=== Entries provided ===

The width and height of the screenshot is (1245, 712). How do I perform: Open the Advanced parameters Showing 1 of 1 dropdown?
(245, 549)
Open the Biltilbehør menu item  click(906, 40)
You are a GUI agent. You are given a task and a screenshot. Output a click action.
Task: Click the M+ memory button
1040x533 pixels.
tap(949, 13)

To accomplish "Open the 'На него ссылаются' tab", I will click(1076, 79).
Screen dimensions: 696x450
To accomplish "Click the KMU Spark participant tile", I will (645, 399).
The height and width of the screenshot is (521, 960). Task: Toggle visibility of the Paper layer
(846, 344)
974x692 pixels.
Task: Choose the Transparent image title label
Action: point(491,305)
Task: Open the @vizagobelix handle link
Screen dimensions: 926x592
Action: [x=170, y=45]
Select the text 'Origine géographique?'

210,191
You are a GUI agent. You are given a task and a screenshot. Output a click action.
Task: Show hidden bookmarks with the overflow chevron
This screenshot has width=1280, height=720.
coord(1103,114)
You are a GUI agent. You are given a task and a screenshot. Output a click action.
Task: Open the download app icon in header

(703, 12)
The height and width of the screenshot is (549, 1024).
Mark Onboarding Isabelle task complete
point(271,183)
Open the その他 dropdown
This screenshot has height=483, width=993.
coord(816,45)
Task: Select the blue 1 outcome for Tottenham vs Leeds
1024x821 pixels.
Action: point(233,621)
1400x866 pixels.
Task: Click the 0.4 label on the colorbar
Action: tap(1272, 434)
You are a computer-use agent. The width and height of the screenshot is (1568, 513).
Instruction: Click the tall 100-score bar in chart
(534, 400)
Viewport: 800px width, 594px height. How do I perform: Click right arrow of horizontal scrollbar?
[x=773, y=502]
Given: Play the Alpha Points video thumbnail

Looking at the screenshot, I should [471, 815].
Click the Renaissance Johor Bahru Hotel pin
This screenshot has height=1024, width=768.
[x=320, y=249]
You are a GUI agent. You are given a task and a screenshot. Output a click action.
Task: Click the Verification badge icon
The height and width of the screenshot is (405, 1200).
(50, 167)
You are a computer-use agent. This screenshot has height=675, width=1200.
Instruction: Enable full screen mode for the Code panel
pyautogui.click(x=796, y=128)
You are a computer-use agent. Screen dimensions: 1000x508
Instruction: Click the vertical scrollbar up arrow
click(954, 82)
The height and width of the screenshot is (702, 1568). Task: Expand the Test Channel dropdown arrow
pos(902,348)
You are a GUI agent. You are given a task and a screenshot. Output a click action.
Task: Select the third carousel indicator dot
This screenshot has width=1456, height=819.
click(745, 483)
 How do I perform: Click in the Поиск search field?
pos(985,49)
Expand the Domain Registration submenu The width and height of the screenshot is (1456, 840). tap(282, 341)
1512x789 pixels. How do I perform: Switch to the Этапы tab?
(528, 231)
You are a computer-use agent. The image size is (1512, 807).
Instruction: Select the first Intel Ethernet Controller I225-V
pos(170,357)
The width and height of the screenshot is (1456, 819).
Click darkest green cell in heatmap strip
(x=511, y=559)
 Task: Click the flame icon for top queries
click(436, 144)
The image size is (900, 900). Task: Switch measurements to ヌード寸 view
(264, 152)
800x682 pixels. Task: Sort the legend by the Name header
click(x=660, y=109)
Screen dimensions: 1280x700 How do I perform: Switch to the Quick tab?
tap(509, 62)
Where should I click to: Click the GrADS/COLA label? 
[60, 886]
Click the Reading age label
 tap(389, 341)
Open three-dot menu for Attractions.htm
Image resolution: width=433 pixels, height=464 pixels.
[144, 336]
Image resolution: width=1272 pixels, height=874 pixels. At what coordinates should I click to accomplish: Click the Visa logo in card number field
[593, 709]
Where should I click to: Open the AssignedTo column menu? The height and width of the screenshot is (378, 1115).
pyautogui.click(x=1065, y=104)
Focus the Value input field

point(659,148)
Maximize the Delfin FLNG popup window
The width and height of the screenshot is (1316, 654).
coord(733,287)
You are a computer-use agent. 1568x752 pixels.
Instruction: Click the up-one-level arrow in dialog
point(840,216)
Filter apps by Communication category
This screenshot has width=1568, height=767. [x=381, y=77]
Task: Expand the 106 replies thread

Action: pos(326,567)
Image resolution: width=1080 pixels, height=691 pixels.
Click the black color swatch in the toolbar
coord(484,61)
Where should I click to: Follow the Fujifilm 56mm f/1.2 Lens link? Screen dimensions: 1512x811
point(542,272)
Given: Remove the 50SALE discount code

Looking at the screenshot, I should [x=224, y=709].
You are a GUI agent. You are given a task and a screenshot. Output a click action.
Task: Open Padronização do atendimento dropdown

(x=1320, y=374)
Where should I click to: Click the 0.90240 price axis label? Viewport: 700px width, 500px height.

===

Instruction >>
Please extract the lines of the items above, starting at the line that contains "Screen dimensions: 696x450" and ending after the line that contains "coord(816,45)". Reproduce each line word for word.

Exercise solution >>
Screen dimensions: 696x450
To accomplish "Click the KMU Spark participant tile", I will (645, 399).
The height and width of the screenshot is (521, 960). Task: Toggle visibility of the Paper layer
(846, 344)
974x692 pixels.
Task: Choose the Transparent image title label
Action: point(491,305)
Task: Open the @vizagobelix handle link
Screen dimensions: 926x592
Action: [x=170, y=45]
Select the text 'Origine géographique?'

210,191
You are a GUI agent. You are given a task and a screenshot. Output a click action.
Task: Show hidden bookmarks with the overflow chevron
This screenshot has width=1280, height=720.
coord(1103,114)
You are a GUI agent. You are given a task and a screenshot. Output a click action.
Task: Open the download app icon in header

(703, 12)
The height and width of the screenshot is (549, 1024).
Mark Onboarding Isabelle task complete
point(271,183)
Open the その他 dropdown
This screenshot has height=483, width=993.
coord(816,45)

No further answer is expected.